Htmlparser usage (4)-access content through the visitor

Last Update:2018-12-07 Source: Internet

Author: User

Developer on Alibaba Coud: Build your first app with APIs, SDKs, and tutorials on the Alibaba Cloud. Read more ＞

Htmlparser traverses the content of the webpage and saves the result in a tree (forest) structure. Htmlparser can access the result content in two ways. Use filter and visitor.
The following describes how to use visitor to access the content.

4.1 nodevisitor
Simply and unilaterally, filter filters are used to filter out the desired node based on certain conditions and then process it. Visitor traverses every node in the content tree and processes nodes that meet the conditions. The actual results are the same. Two different methods can achieve the same results.
The following is a common example of nodevisitro.
TestCode:
Public static void main (string [] ARGs ){
Try {
Parser = new Parser (httpurlconnection) (new URL ("http: // 127.0.0.1: 8080/htmlparsertester.html"). openconnection ());

Nodevisitor visitor = new nodevisitor (false, false ){
Public void visittag (TAG tag ){
Message ("This Is Tag:" + tag. gettext ());
}
Public void visitstringnode (text string ){
Message ("this is text:" + String );
}
Public void visitremarknode (Remark remark ){
Message ("this is remark:" + remark. gettext ());
}
Public void beginparsing (){
Message ("beginparsing ");
}
Public void visitendtag (TAG tag ){
Message ("visitendtag:" + tag. gettext ());
}
Public void finishedparsing (){
Message ("finishedparsing ");
}
};

Parser. visitallnodeswith (visitor );
}
Catch (exception e ){
E. printstacktrace ();
}
}
Output result:
Beginparsing
This is Tag :! Doctype HTML public "-// W3C // dtd xhtml 1.0 transitional // en" "http://www.w3.org/TR/xhtml1/DTD/xhtml1-transitional.dtd"
This is text: txt (121 [0,121], 123 []): \ n
This is text: txt (244 [1,121], 246 []): \ n
Finishedparsing

As you can see, before you start to traverse the nodes, beginparsing is called first, then the intermediate node is processed, and finishparsing is called before the end of the traversal.

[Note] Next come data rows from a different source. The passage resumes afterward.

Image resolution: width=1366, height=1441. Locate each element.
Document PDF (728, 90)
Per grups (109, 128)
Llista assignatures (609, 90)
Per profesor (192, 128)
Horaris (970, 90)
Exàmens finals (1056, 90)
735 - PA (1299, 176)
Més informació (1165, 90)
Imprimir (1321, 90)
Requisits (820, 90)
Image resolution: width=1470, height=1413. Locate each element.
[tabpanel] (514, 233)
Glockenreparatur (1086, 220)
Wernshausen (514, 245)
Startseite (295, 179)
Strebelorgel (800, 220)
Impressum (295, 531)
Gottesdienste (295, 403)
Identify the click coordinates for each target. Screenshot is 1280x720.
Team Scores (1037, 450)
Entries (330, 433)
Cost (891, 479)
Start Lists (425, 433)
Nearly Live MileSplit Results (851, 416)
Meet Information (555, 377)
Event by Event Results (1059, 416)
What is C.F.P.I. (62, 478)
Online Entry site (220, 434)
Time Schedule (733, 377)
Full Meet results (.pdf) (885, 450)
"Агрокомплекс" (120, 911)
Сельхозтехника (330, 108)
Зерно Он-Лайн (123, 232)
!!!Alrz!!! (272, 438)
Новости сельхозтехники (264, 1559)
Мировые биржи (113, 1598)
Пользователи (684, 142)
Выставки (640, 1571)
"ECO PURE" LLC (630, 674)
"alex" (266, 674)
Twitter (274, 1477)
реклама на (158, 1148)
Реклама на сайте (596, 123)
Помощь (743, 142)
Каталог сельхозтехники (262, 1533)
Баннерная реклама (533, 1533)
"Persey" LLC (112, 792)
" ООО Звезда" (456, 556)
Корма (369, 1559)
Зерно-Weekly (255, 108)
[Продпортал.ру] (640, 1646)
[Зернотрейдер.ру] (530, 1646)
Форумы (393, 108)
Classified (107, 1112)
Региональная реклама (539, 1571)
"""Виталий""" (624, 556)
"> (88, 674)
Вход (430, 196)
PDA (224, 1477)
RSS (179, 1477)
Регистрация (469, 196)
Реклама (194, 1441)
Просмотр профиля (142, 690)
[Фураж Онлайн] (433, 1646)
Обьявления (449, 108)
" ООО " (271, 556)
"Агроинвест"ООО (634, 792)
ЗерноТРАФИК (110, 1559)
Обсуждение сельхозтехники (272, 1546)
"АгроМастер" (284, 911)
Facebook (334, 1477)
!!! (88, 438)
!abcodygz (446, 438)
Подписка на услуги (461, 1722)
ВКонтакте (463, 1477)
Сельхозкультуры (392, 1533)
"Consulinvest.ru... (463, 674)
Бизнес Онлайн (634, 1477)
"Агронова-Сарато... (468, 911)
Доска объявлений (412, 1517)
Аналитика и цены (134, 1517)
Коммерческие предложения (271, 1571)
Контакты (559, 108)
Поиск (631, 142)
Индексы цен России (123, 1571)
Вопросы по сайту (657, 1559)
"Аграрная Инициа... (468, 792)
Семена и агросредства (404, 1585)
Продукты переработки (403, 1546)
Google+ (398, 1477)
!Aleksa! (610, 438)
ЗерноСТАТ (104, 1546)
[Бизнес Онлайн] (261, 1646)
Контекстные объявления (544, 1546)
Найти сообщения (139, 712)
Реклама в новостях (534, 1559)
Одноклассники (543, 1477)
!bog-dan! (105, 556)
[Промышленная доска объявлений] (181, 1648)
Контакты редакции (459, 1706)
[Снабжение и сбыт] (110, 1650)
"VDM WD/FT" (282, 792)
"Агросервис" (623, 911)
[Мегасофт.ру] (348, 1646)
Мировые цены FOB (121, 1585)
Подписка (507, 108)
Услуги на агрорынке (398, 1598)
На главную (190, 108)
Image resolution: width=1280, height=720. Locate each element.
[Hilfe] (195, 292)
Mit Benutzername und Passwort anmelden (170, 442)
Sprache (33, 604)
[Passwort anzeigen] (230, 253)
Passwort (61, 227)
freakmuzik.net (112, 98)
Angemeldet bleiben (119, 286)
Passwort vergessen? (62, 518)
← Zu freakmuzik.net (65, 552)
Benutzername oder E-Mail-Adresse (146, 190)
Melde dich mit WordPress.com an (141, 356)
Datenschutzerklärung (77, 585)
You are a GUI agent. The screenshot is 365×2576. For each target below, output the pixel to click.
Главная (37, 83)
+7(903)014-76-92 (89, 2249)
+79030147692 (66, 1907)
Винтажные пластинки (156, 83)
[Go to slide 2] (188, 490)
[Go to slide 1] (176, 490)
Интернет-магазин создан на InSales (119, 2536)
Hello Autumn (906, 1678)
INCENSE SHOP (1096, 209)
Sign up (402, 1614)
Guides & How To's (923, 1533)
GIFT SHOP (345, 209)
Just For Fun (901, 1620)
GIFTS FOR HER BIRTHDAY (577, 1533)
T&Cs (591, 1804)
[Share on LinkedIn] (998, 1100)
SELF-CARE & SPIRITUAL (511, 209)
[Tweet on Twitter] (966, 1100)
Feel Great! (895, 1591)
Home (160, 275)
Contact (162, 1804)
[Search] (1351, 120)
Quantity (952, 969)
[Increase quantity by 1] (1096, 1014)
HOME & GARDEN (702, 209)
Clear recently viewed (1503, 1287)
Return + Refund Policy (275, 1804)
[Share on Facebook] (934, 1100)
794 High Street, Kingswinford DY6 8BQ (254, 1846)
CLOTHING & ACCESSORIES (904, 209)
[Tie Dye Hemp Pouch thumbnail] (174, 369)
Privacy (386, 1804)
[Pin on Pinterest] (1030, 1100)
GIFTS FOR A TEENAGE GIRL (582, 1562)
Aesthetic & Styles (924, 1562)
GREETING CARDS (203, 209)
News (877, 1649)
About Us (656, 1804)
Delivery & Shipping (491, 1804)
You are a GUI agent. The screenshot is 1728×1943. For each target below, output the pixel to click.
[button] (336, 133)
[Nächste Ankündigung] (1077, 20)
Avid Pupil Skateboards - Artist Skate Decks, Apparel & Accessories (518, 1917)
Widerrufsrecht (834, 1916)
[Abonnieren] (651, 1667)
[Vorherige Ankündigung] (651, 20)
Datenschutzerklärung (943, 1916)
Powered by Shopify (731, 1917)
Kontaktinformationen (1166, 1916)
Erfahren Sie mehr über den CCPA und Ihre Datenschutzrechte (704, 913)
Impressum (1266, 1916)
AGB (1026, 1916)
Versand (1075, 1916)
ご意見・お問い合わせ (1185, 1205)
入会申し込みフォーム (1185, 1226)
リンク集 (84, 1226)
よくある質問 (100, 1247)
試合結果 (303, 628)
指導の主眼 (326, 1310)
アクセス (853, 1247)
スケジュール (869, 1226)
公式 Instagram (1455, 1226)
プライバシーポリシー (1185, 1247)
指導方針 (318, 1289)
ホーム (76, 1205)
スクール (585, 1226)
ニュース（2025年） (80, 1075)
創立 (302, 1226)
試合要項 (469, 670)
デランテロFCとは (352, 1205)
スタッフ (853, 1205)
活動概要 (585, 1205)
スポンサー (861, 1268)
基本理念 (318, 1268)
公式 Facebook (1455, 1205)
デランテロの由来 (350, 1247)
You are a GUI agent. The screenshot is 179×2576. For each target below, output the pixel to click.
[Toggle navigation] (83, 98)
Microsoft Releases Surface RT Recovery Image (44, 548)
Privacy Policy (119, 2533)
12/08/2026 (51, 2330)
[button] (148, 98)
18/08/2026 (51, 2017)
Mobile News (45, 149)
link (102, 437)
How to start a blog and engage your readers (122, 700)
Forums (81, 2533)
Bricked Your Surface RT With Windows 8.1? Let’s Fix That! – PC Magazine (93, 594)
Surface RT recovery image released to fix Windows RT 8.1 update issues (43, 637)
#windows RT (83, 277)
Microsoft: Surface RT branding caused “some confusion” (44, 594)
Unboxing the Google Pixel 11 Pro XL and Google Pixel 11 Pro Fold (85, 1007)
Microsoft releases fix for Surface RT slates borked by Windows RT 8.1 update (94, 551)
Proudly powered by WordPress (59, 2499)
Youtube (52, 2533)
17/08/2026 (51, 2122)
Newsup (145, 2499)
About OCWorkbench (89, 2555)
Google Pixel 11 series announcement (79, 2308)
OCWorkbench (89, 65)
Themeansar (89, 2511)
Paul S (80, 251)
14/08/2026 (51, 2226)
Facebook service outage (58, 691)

Because the recursechildren and recurseself I set are both false, visitor neither accesses the subnode nor the content of the root node. The two \ n outputs in the middle are the two line breaks at the top layer we discussed in htmlparser (1)-initializing parser.

Set recurseself to true to see what will happen.
Nodevisitor visitor = new nodevisitor (false, True ){
Output result:
Beginparsing
This is Tag :! Doctype HTML public "-// W3C // dtd xhtml 1.0 transitional // en" "http://www.w3.org/TR/xhtml1/DTD/xhtml1-transitional.dtd"
This is text: txt (121 [0,121], 123 []): \ n
This is Tag: Head
This is text: txt (244 [1,121], 246 []): \ n
This is Tag: HTML xmlns = "http://www.w3.org/1999/xhtml"
Finishedparsing
We can see that the first layer of the HTML page is called.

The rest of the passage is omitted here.